Of Mice and Men Analysis
After the aftermath of the First World War, recession-hit America leading to the crushing of stock, banks going out of control, and farmers all over the West grappled with bankruptcy. It is because of this reason that they decided to seek safe haven in the West, the region known as California. There lived a journalist who noticed these tragic events and took it straight to his heart and wrote a tragic novel about Of Mice and Men. In my view, Steinbeck is an experienced journalist who has succeeded in all the points of view to his intended readers. And perhaps a fascinating stylistic device he has managed to capture lucidly is the theme. The simplicity of Steinbeck’s presenting various themes adds new effects to the entire novel. This review, therefore, intends to explicitly analyze themes that Steinbeck managed to bring out in the novel and in so doing, expound on other literary styles so that Steinbeck’s strengths and weaknesses can be fairly exposed.
The theme of visions of America, in my opinion, has been well presented in the novel. If there is anything Steinbeck has succeeded in doing is to capture the feel of rural America during the depression. For instance, credits need to be given to his ability to bring out different outlooks. By saying this, the never-will-be starlet trying to make it to Hollywood is a perfect example. And as a reader, this antagonistic theme makes you think whether Steinbeck intends to show us that struggle and overcoming life obstacles has been part of American history. Of course, the America of Of Mice and Men is populated with dreamers and those who struggle. It could have been interesting if the author proved that this is just a story about making it in a tough agricultural migrant town anywhere because the intention of this theme as presented by the author is to show that it is not possible to achieve the America Dawn without Of Mice and Men struggling. If this is the case then Steinbeck has failed within the context of this theme, to show whether Of Mice and Men is a land of opportunity or futility.
A different twist of events is even more prominent in the theme of women and femininity. The development of this theme is where if am opinionated to argue differently. That is, the author succeeded in dialogue not only with characters in the text but audiences. In other words, it is through this theme that contemporary and aspiring writers will reach a consensus that Of Mice and Men succeeded in presenting obscure points of view described as objective third-person thus we can be able to read the minds of all characters. Unusual of a novel, nobody can deny that it is this approach that Of Mice and Men easily adapted as a play by the Broadway stage and as a Hollywood movie. Trying to provide a connection between the viewpoint mentioned and the reality regarding this theme is that when Steinbeck presents Curley’s wife as an aberration among women or as pretty standard as far as the guys in the novel are concerned then such tantalizing description is what I call to dialogue with the audience in a manner that they can understand the mind of characters. It is also at this point that we all agree that the author has managed to do something many have failed to; using a very short book to show literary devices that can and will still generate volumes of materials written about. Am not intending to shower the text with praises but The New York Times once wrote, “Of Mice and Men is a thriller, a gripping tale running to novelette length that you will not set down until it is finished. It is more than its literary devices, but it is that…In sure, raucous, vulgar Americanism, Steinbeck has touched the quick in his little story.” However, the only weakness presented in his attempt to use this theme in dialoguing with audiences is that we fail to be told whether there are characters that have a positive attitude towards women; not even with Aunt Clara. I strongly feel that integrating this part would have helped in concretizing what Steinbeck has already managed to succeed in.

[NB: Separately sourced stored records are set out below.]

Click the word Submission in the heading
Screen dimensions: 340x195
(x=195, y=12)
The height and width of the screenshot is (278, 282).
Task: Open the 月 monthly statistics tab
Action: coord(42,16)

Clarity of scenery coupled with ominous yearning and possibilities are what the author has used to manage the theme of justice. Just like it happened to me, mentioning this theme will immediately make other readers ask me whether it should be considered a ‘cowboy’ concept. Of Mice and Men has this answer for us. Steinbeck made it look as though the ranch has its own sense of justice. This is because the book has not failed us in acutely tuned to the social mores of the ranch, not the larger world. But in the process of doing this, why did Steinbeck fail to explain to us whether there are higher orders? Or whether there are senses of justice dictated by legal precedent, pity, ethics, or common sense? As other writers will agree with me, if indeed justice, as presented by Steinbeck, is cowboy then in the traditional setup, such needs not to be easily served as seen by Steinbeck. If the above question proves technical to grasp then whoever has read the text will help me understand whether Lennie was justified when he crushed Curley’s hand or still whether the same law justified Slim when he threatened Curley about letting people know about what really went wrong.
Conclusively, Steinbeck has given us a book that is above all relationships and what is all about them. He has captured much in the themes that have been presented above so that we can put such pieces of art in the treasury category or the classics. In my opinion, within the context of its themes, it is a book to be savored.
John, S. (1937), Of Mice and Men: Penguin Books. Steinbeck Centennial Edition.